WHAT THE TASK REQUIRES: Render every one of the records below as a Markdown table with two columns, No. and Record, putting a row number in the first and the line in the second. Leave out any blank lines.

EXTRACTED RECORDS:

•••••

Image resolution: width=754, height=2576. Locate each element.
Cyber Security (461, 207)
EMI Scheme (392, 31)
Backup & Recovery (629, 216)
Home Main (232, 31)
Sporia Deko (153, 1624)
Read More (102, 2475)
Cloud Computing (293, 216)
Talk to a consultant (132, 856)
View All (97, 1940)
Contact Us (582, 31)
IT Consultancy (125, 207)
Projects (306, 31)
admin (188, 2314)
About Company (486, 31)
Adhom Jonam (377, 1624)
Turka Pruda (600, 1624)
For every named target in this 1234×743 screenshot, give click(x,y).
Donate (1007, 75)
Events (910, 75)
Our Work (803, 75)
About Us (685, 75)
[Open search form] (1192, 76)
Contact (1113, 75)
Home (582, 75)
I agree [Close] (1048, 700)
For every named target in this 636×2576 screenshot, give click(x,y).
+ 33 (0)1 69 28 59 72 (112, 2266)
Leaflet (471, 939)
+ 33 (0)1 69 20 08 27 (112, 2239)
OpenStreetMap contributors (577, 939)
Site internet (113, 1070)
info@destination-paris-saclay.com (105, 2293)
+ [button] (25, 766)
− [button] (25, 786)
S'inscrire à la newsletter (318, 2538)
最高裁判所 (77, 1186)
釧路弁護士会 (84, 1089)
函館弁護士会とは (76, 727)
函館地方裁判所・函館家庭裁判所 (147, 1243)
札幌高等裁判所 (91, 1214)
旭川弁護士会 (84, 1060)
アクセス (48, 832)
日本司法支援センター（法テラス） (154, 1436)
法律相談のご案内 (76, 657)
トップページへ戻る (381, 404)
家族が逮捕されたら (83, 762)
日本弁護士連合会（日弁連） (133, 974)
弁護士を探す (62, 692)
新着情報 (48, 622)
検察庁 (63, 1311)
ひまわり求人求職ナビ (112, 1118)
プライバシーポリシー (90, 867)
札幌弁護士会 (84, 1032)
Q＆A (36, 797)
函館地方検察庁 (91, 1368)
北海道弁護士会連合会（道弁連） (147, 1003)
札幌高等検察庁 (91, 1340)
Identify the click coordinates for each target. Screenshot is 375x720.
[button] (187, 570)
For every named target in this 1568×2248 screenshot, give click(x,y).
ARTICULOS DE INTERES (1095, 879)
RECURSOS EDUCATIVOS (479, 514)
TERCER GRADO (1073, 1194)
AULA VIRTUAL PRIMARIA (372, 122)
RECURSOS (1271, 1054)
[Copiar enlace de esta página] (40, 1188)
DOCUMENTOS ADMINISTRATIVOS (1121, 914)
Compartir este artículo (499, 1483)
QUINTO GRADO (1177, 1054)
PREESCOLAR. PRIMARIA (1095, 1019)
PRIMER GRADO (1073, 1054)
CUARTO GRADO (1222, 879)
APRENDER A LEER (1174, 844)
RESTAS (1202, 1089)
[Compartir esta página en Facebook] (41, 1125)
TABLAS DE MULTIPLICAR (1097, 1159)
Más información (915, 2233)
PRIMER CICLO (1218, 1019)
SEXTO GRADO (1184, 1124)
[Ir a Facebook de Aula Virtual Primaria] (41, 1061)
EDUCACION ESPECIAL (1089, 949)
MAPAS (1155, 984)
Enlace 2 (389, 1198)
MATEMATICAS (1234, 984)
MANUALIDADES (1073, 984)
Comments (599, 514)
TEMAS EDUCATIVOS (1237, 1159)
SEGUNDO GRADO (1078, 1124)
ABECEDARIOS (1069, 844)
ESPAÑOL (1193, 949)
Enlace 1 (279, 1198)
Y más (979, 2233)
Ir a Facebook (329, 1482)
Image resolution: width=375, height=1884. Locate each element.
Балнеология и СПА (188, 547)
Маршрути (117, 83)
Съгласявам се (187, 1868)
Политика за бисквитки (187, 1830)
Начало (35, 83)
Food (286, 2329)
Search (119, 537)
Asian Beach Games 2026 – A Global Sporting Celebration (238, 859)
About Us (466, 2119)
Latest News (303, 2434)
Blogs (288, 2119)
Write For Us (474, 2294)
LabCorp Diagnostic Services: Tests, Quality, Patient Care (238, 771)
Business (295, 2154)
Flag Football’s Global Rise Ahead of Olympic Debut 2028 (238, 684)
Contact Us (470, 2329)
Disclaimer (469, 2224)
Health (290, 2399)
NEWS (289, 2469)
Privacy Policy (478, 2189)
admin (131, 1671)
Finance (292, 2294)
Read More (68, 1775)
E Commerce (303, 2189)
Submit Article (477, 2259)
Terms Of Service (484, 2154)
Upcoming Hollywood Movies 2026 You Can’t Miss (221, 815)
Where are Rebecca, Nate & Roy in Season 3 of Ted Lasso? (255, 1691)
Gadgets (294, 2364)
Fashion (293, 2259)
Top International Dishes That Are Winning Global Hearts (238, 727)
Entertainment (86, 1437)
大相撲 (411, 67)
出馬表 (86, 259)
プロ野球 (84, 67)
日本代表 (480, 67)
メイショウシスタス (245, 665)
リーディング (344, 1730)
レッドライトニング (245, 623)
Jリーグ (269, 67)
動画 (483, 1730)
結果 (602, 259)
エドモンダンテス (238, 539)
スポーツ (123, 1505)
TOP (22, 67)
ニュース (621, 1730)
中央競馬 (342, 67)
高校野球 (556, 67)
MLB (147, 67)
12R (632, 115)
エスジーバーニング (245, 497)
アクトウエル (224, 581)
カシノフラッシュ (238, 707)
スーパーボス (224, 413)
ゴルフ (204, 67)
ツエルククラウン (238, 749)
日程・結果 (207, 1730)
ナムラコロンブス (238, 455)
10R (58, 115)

•••••

ANSWER TO THE EXERCISE:
| No. | Record |
|---|---|
| 1 | Image resolution: width=754, height=2576. Locate each element. |
| 2 | Cyber Security (461, 207) |
| 3 | EMI Scheme (392, 31) |
| 4 | Backup & Recovery (629, 216) |
| 5 | Home Main (232, 31) |
| 6 | Sporia Deko (153, 1624) |
| 7 | Read More (102, 2475) |
| 8 | Cloud Computing (293, 216) |
| 9 | Talk to a consultant (132, 856) |
| 10 | View All (97, 1940) |
| 11 | Contact Us (582, 31) |
| 12 | IT Consultancy (125, 207) |
| 13 | Projects (306, 31) |
| 14 | admin (188, 2314) |
| 15 | About Company (486, 31) |
| 16 | Adhom Jonam (377, 1624) |
| 17 | Turka Pruda (600, 1624) |
| 18 | For every named target in this 1234×743 screenshot, give click(x,y). |
| 19 | Donate (1007, 75) |
| 20 | Events (910, 75) |
| 21 | Our Work (803, 75) |
| 22 | About Us (685, 75) |
| 23 | [Open search form] (1192, 76) |
| 24 | Contact (1113, 75) |
| 25 | Home (582, 75) |
| 26 | I agree [Close] (1048, 700) |
| 27 | For every named target in this 636×2576 screenshot, give click(x,y). |
| 28 | + 33 (0)1 69 28 59 72 (112, 2266) |
| 29 | Leaflet (471, 939) |
| 30 | + 33 (0)1 69 20 08 27 (112, 2239) |
| 31 | OpenStreetMap contributors (577, 939) |
| 32 | Site internet (113, 1070) |
| 33 | info@destination-paris-saclay.com (105, 2293) |
| 34 | + [button] (25, 766) |
| 35 | − [button] (25, 786) |
| 36 | S'inscrire à la newsletter (318, 2538) |
| 37 | 最高裁判所 (77, 1186) |
| 38 | 釧路弁護士会 (84, 1089) |
| 39 | 函館弁護士会とは (76, 727) |
| 40 | 函館地方裁判所・函館家庭裁判所 (147, 1243) |
| 41 | 札幌高等裁判所 (91, 1214) |
| 42 | 旭川弁護士会 (84, 1060) |
| 43 | アクセス (48, 832) |
| 44 | 日本司法支援センター（法テラス） (154, 1436) |
| 45 | 法律相談のご案内 (76, 657) |
| 46 | トップページへ戻る (381, 404) |
| 47 | 家族が逮捕されたら (83, 762) |
| 48 | 日本弁護士連合会（日弁連） (133, 974) |
| 49 | 弁護士を探す (62, 692) |
| 50 | 新着情報 (48, 622) |
| 51 | 検察庁 (63, 1311) |
| 52 | ひまわり求人求職ナビ (112, 1118) |
| 53 | プライバシーポリシー (90, 867) |
| 54 | 札幌弁護士会 (84, 1032) |
| 55 | Q＆A (36, 797) |
| 56 | 函館地方検察庁 (91, 1368) |
| 57 | 北海道弁護士会連合会（道弁連） (147, 1003) |
| 58 | 札幌高等検察庁 (91, 1340) |
| 59 | Identify the click coordinates for each target. Screenshot is 375x720. |
| 60 | [button] (187, 570) |
| 61 | For every named target in this 1568×2248 screenshot, give click(x,y). |
| 62 | ARTICULOS DE INTERES (1095, 879) |
| 63 | RECURSOS EDUCATIVOS (479, 514) |
| 64 | TERCER GRADO (1073, 1194) |
| 65 | AULA VIRTUAL PRIMARIA (372, 122) |
| 66 | RECURSOS (1271, 1054) |
| 67 | [Copiar enlace de esta página] (40, 1188) |
| 68 | DOCUMENTOS ADMINISTRATIVOS (1121, 914) |
| 69 | Compartir este artículo (499, 1483) |
| 70 | QUINTO GRADO (1177, 1054) |
| 71 | PREESCOLAR. PRIMARIA (1095, 1019) |
| 72 | PRIMER GRADO (1073, 1054) |
| 73 | CUARTO GRADO (1222, 879) |
| 74 | APRENDER A LEER (1174, 844) |
| 75 | RESTAS (1202, 1089) |
| 76 | [Compartir esta página en Facebook] (41, 1125) |
| 77 | TABLAS DE MULTIPLICAR (1097, 1159) |
| 78 | Más información (915, 2233) |
| 79 | PRIMER CICLO (1218, 1019) |
| 80 | SEXTO GRADO (1184, 1124) |
| 81 | [Ir a Facebook de Aula Virtual Primaria] (41, 1061) |
| 82 | EDUCACION ESPECIAL (1089, 949) |
| 83 | MAPAS (1155, 984) |
| 84 | Enlace 2 (389, 1198) |
| 85 | MATEMATICAS (1234, 984) |
| 86 | MANUALIDADES (1073, 984) |
| 87 | Comments (599, 514) |
| 88 | TEMAS EDUCATIVOS (1237, 1159) |
| 89 | SEGUNDO GRADO (1078, 1124) |
| 90 | ABECEDARIOS (1069, 844) |
| 91 | ESPAÑOL (1193, 949) |
| 92 | Enlace 1 (279, 1198) |
| 93 | Y más (979, 2233) |
| 94 | Ir a Facebook (329, 1482) |
| 95 | Image resolution: width=375, height=1884. Locate each element. |
| 96 | Балнеология и СПА (188, 547) |
| 97 | Маршрути (117, 83) |
| 98 | Съгласявам се (187, 1868) |
| 99 | Политика за бисквитки (187, 1830) |
| 100 | Начало (35, 83) |
| 101 | Food (286, 2329) |
| 102 | Search (119, 537) |
| 103 | Asian Beach Games 2026 – A Global Sporting Celebration (238, 859) |
| 104 | About Us (466, 2119) |
| 105 | Latest News (303, 2434) |
| 106 | Blogs (288, 2119) |
| 107 | Write For Us (474, 2294) |
| 108 | LabCorp Diagnostic Services: Tests, Quality, Patient Care (238, 771) |
| 109 | Business (295, 2154) |
| 110 | Flag Football’s Global Rise Ahead of Olympic Debut 2028 (238, 684) |
| 111 | Contact Us (470, 2329) |
| 112 | Disclaimer (469, 2224) |
| 113 | Health (290, 2399) |
| 114 | NEWS (289, 2469) |
| 115 | Privacy Policy (478, 2189) |
| 116 | admin (131, 1671) |
| 117 | Finance (292, 2294) |
| 118 | Read More (68, 1775) |
| 119 | E Commerce (303, 2189) |
| 120 | Submit Article (477, 2259) |
| 121 | Terms Of Service (484, 2154) |
| 122 | Upcoming Hollywood Movies 2026 You Can’t Miss (221, 815) |
| 123 | Where are Rebecca, Nate & Roy in Season 3 of Ted Lasso? (255, 1691) |
| 124 | Gadgets (294, 2364) |
| 125 | Fashion (293, 2259) |
| 126 | Top International Dishes That Are Winning Global Hearts (238, 727) |
| 127 | Entertainment (86, 1437) |
| 128 | 大相撲 (411, 67) |
| 129 | 出馬表 (86, 259) |
| 130 | プロ野球 (84, 67) |
| 131 | 日本代表 (480, 67) |
| 132 | メイショウシスタス (245, 665) |
| 133 | リーディング (344, 1730) |
| 134 | レッドライトニング (245, 623) |
| 135 | Jリーグ (269, 67) |
| 136 | 動画 (483, 1730) |
| 137 | 結果 (602, 259) |
| 138 | エドモンダンテス (238, 539) |
| 139 | スポーツ (123, 1505) |
| 140 | TOP (22, 67) |
| 141 | ニュース (621, 1730) |
| 142 | 中央競馬 (342, 67) |
| 143 | 高校野球 (556, 67) |
| 144 | MLB (147, 67) |
| 145 | 12R (632, 115) |
| 146 | エスジーバーニング (245, 497) |
| 147 | アクトウエル (224, 581) |
| 148 | カシノフラッシュ (238, 707) |
| 149 | スーパーボス (224, 413) |
| 150 | ゴルフ (204, 67) |
| 151 | ツエルククラウン (238, 749) |
| 152 | 日程・結果 (207, 1730) |
| 153 | ナムラコロンブス (238, 455) |
| 154 | 10R (58, 115) |